House Prices to Rise Massively by 2018?

Friday, 18 October 2013

The new house price bubble doesn’t look like it’s going to pop any time soon, if forecasts can be believed. The Centre for Economics and Business Research (CEBR) has said that over the next five years property prices across the UK are set to jump 23.7% - and over 43% in London.

By 2018, the average house price in the UK will be £278,000 (a new record) while homes in London will fetch up to £566,000. Although this is great news for homeowners, it adds further fuel to recent concerns about people getting onto the property ladder. The average annual salary is currently sitting at just over £26,000 per year.

It looks like potential buyers may be looking at home insurance quotes sooner than they think, however.
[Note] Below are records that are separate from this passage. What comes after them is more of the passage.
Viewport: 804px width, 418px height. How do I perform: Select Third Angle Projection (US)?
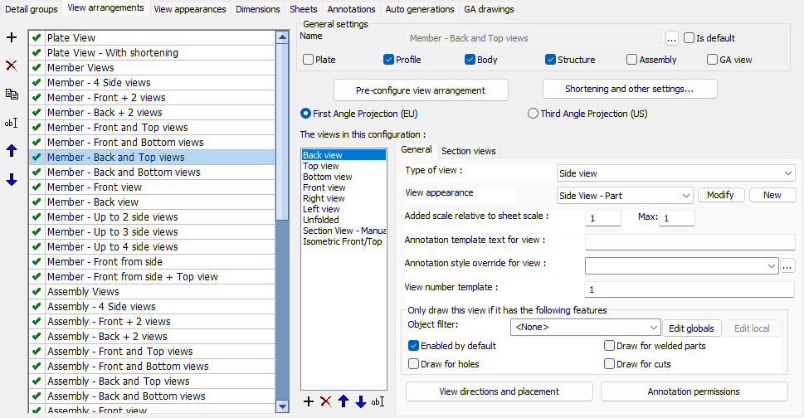point(534,114)
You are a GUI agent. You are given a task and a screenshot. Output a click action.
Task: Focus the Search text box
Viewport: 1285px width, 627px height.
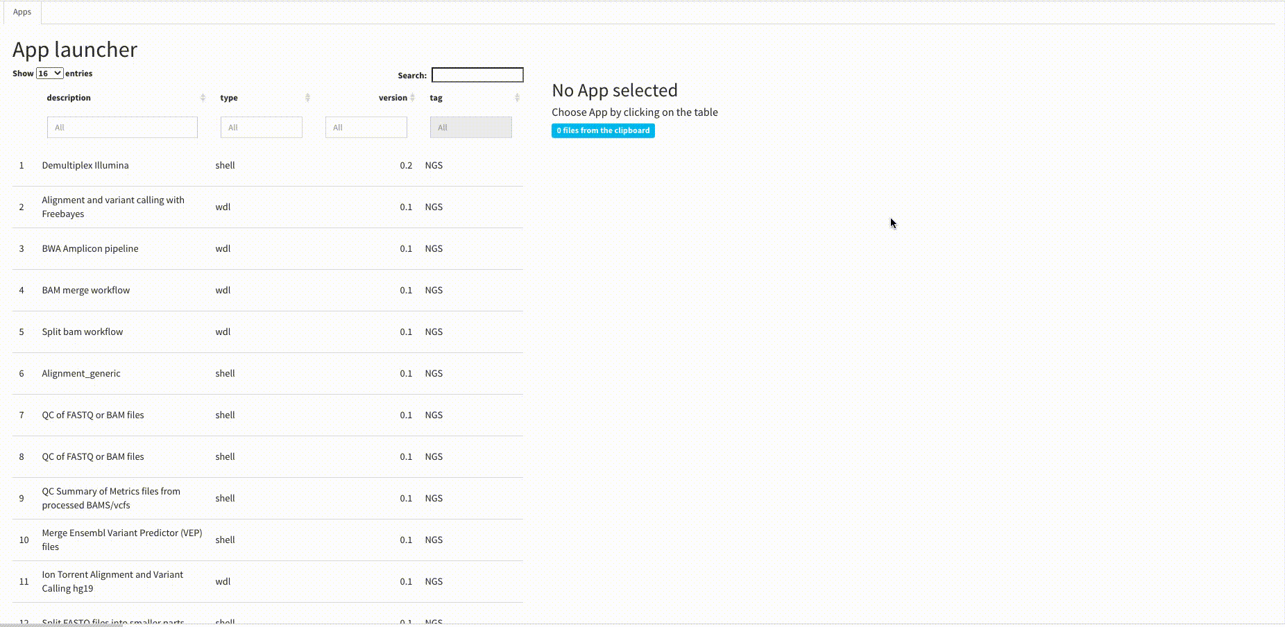tap(477, 75)
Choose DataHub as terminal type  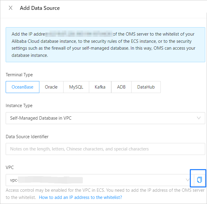coord(146,87)
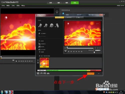125x94 pixels.
Task: Open settings gear icon in dialog bottom bar
Action: tap(42, 73)
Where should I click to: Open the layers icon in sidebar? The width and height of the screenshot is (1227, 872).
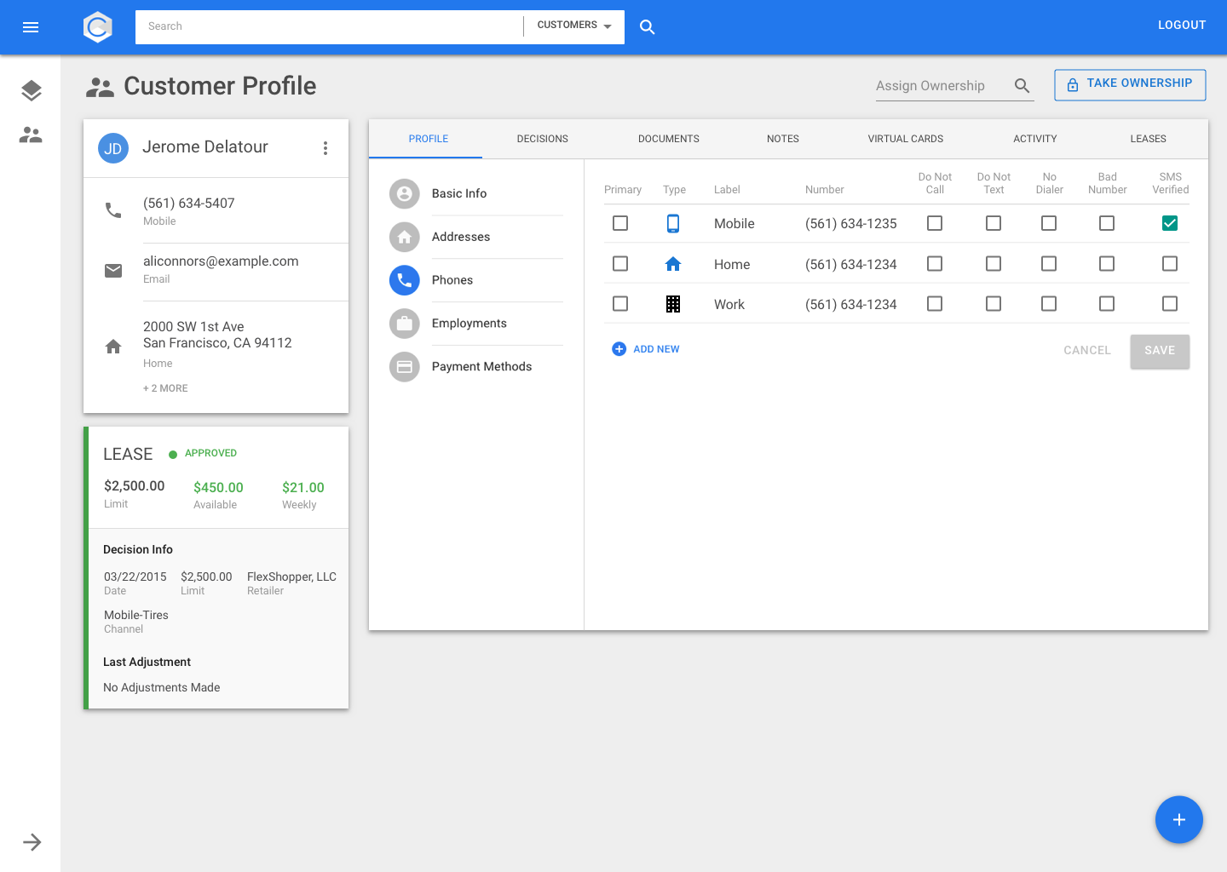[x=31, y=90]
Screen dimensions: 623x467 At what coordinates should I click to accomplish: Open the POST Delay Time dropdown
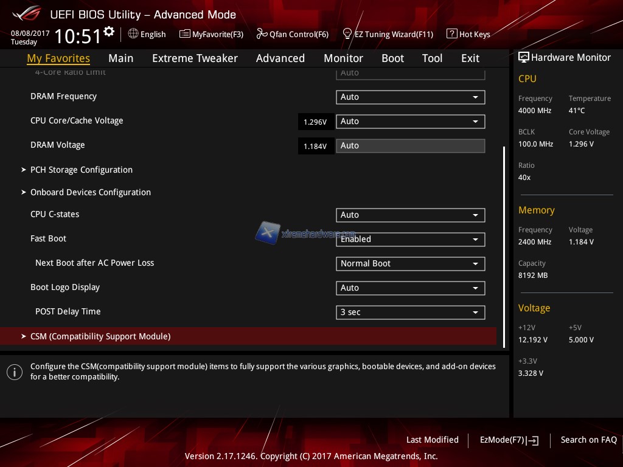coord(410,313)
David Cameron has decided to help those who want to get onto the property ladder by introducing the second phase of the Help to Buy scheme three months early. This will allow people to buy a house valued up to £600,000 with 15% of the loan being subsidised by taxpayers.

Although the Institute of Directors has called the scheme ‘mad’ and ‘very dangerous’, and Vince Cable has questioned whether phase two really needs to be implemented, Cameron has argued that he doesn’t want to stand by and watch as people’s aspirations are shattered.

The CEBR report coincides with news from the Bank of England that mortgage approvals have reached a five-year high. Daniel Solomon of the CEBR says that, although the Help to Buy scheme has played a part in helping the market, the housing shortage has been the real driver.

He commented: "Even London's prodigious house price growth, expected to be 6.9 per cent this year, is being driven by the fundamental fact that people want to live in the capital with its employment and cultural opportunities."

With more foreign investors buying up properties in London, property agent Knight Frank has claimed that more domestic investors are looking at buying in other areas of the country. Whether this will cause further property shortages, or simply revive the housing market outside of the capital, remains to be seen.